## GIVEN ENTRIES
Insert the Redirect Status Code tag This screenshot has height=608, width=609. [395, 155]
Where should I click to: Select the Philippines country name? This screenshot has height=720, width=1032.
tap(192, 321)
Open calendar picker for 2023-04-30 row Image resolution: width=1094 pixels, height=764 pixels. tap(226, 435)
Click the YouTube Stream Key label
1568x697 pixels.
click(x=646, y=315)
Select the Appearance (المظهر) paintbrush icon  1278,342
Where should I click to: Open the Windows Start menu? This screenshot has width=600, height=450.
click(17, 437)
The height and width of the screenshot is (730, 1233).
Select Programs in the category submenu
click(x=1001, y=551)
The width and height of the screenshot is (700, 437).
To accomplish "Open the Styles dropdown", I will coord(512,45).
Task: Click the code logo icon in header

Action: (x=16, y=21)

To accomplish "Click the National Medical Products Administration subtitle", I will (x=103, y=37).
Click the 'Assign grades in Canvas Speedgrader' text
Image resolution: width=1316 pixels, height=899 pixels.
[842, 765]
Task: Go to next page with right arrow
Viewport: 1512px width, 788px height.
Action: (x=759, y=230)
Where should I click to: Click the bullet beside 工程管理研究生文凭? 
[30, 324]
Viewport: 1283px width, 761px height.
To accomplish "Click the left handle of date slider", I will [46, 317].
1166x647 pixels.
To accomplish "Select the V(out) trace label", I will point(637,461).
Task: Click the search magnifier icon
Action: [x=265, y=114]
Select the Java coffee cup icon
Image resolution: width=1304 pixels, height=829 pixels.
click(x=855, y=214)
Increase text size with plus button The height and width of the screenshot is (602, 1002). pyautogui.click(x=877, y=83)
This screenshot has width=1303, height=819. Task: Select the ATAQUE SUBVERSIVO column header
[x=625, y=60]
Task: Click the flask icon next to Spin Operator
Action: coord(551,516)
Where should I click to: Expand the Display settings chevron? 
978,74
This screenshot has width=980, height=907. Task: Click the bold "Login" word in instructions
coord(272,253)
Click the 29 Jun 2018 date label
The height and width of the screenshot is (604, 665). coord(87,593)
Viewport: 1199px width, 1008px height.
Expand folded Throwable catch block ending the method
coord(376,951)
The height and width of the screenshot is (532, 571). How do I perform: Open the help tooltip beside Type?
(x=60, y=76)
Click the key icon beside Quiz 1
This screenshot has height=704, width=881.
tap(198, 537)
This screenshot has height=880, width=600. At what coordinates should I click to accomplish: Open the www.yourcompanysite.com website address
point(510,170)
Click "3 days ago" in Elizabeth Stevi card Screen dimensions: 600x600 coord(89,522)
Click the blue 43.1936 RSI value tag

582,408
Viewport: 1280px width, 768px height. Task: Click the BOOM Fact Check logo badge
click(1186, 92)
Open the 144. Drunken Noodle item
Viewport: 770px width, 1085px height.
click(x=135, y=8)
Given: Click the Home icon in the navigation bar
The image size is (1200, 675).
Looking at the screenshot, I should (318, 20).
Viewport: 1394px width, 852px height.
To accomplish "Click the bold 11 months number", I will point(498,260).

## PROBLEM REQUIREMENTS
Filter the records down to the lines containing the word "with", and copy those.

## EXERCISE ANSWER
Task: Go to next page with right arrow
Increase text size with plus button The height and width of the screenshot is (602, 1002). pyautogui.click(x=877, y=83)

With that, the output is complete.